Here are the biggest horse breeds in the world today.
5. Dutch Draft.
This horse breed is relatively new to the world. It wasn’t developed until after World War I and it was bred to fill needs in heavy draft and farm work in the Netherlands. It appeared through the crossbreeding of a Belgian Draft and a Belgian Ardennes. Since 1925, no horse other than those from registered parents are admitted into the studbook.
Most Dutch Draft horses stand at 16 hands and are usually bay, gray, or chestnut. This horse has a very pronounced jaw, a straight profile, and a powerful neck. The legs are shorter than other draft horses, but just as strong.
4. Belgian Draft (Brabant).
This big horse breed is also one of the oldest breeds that is maintained in the world today. The average Belgian stands between 16.2-17 hands and weighs about 2,000 pounds. It is a stocky horse, with a relatively small head, but a thick neck and broad shoulders that allow it to take on a tremendous amount of pulling weight.
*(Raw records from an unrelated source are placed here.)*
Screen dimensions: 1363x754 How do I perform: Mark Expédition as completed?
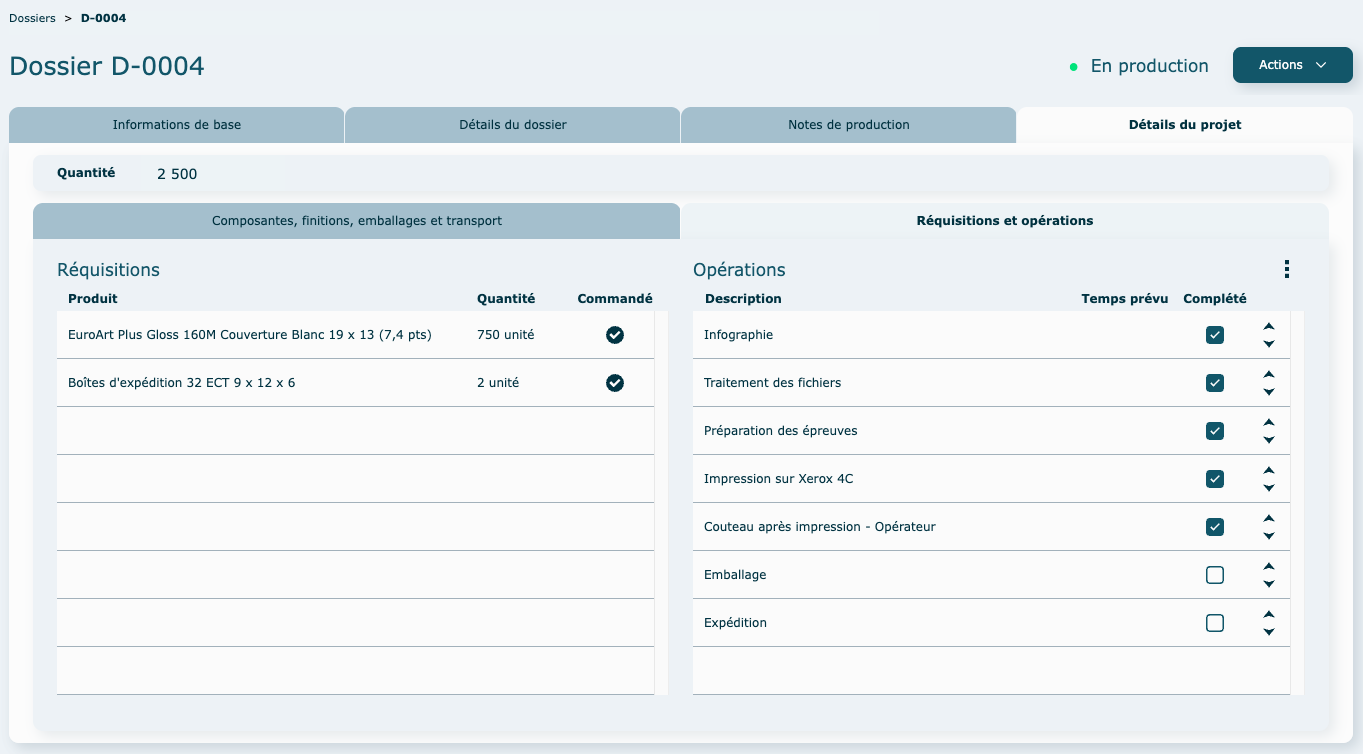(1215, 623)
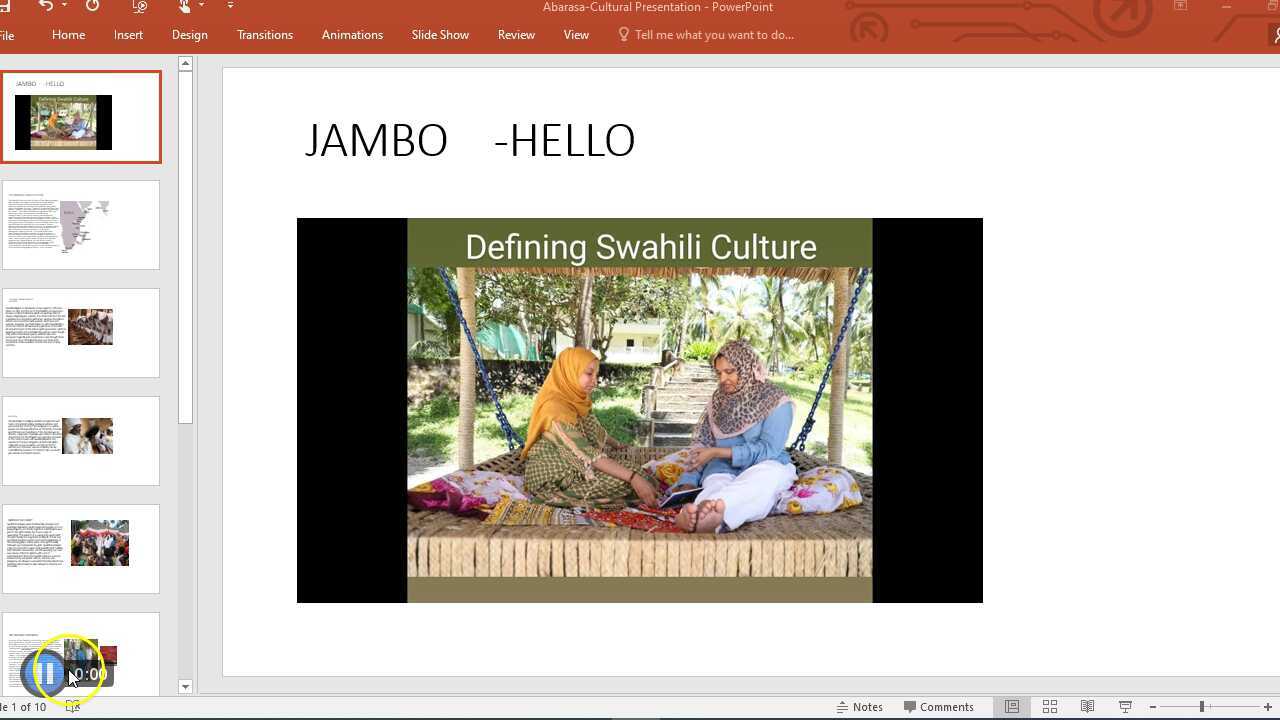Image resolution: width=1280 pixels, height=720 pixels.
Task: Pause the recording playback control
Action: click(x=46, y=673)
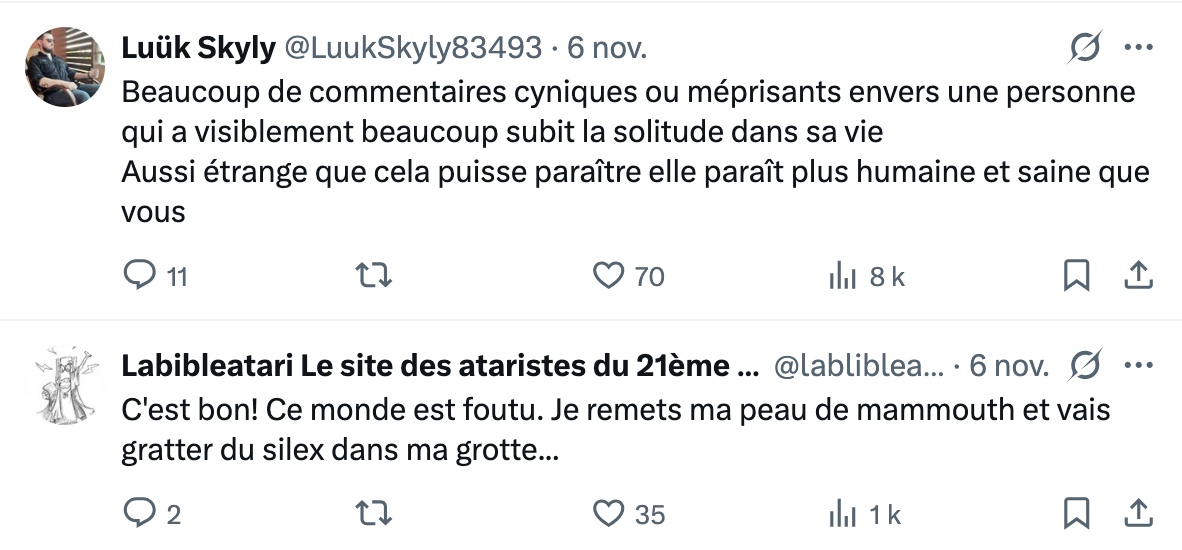Image resolution: width=1182 pixels, height=550 pixels.
Task: Reply to Labibleatari's tweet
Action: (137, 514)
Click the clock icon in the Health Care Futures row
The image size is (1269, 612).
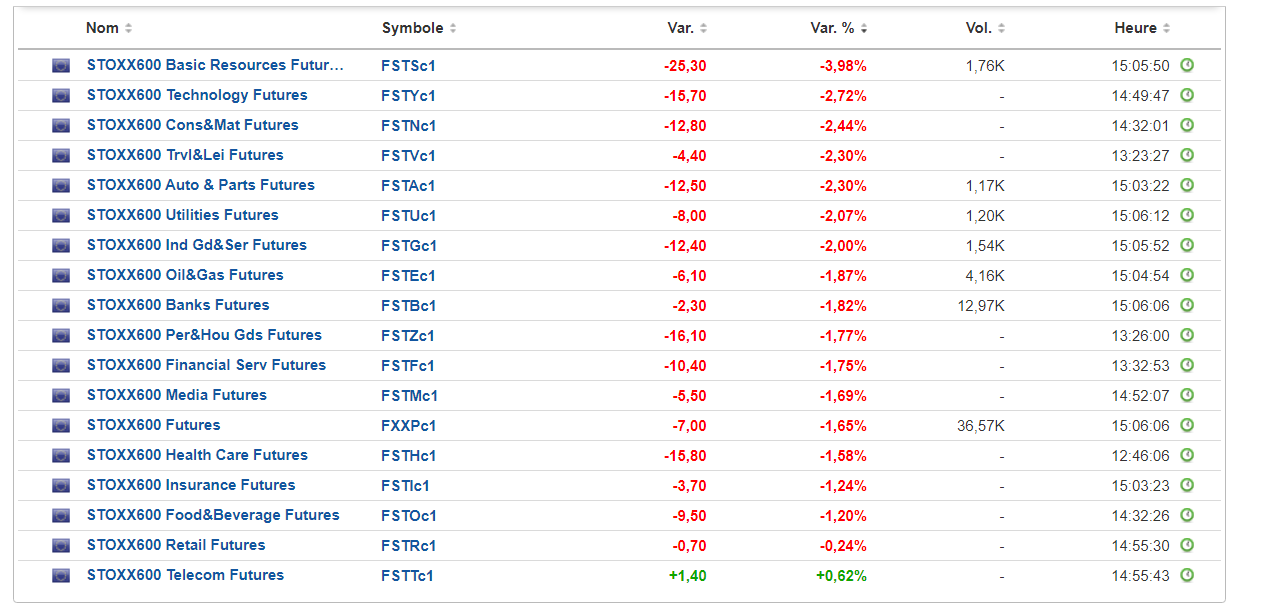tap(1187, 456)
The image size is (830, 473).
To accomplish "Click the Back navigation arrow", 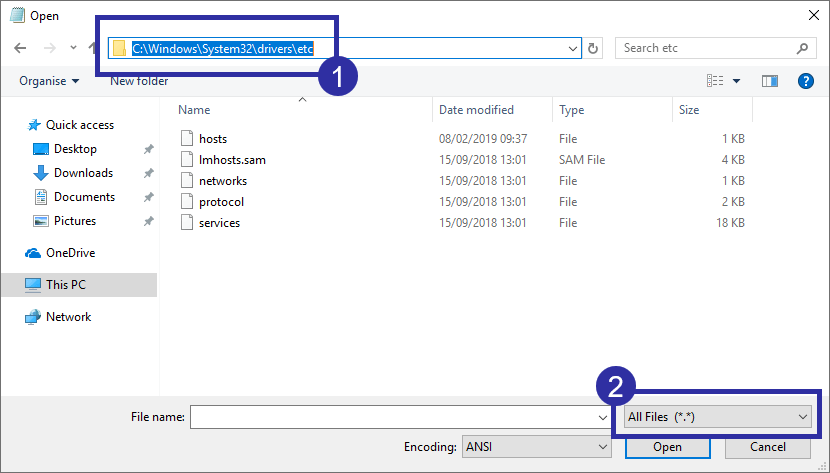I will pyautogui.click(x=21, y=48).
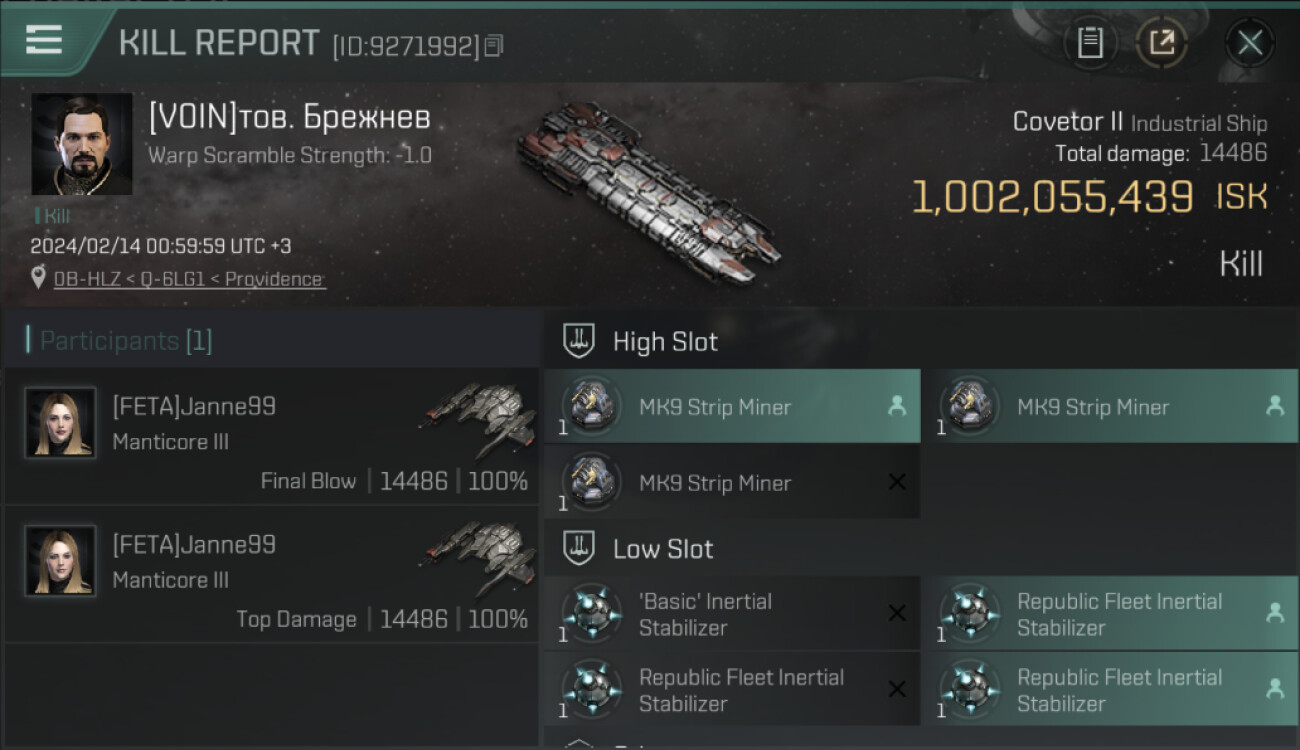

One of the tallest horses in the world right now belongs to this breed. His name is Big Jake and he stands at 20.275 hands.
Throughout much of history, Belgian Draft horses were primarily used for farm work. As that need phased out, their duties shifted to show work, riding, and miscellaneous agricultural work instead.
Unlike many of the other heavy draft breeds, the Belgian is neither rare nor endangered. It is the most popular breed of draft horse in the United States and the total number globally is believed to be over 100,000.
Coming from the Huisne River valley in France, Percherons don’t have the same thickness to their neck and chest like many other draft or heavy horses. Part of this is due to the infusion of Arabian genetics into the breed in the late 18th and early 19th centuries. Until the days after World War I, this breed was used almost exclusively as a war horse, thanks to its calm temperament and protective personality.
This is one of the few horse breeds where the ideal size depends on the country where the registry is located. In France, for example, the ideal height of a Percheron is up to 18 hands, with a weight up to 2,600 pounds. In the US, Percherons have a range up to 19 hands, while in Britain, height requirements begin at 16 hands instead of 15.
Only gray or black horses are registered in Europe. In North America, chestnut, roan, or bay horses are also allowed.
Named after the region in Scotland from where they came, these distinctive horses have the long feathers on their legs that are often used for show pulling and other events. Clydesdales have the sabino gene present quite frequently, so white markings along the legs and nose are very common.
Clydesdales used to be a rather small, but heavy breed. Through improvements with other draft horses over the last 100 years, however, it has become a tall breed today.
Originally used for agriculture, today’s Clydesdales are used in competitive events, as riding horses, and for some farm work by those who prefer to avoid modern technology. The most famous horses of this breed are owned by the Budweiser brand.
This British horse breed is usually gray, bay, or black. It is also a very tall breed of horse, having held the world record for largest and tallest horse at various times. Shires are highly regarded for their pulling abilities and are often used for forestry work still today.
In order for a Shire stallion to be registered, it must stand at least 17 hands in height. Geldings must be at least 16.2 hands and mares must be 16 hands. Stallions can weigh up to 2,400 pounds.
In 1924 at a pulling exhibition, a pair of Shire horses actually exceeded the reading on the dynamometer, but were estimated to pull a starting load of 45 tons. Their strength helped them find a place on the farm, especially with plowing, before the invention of the modern tractor.
At one point, Shires were quite endangered, but today they are growing and very popular.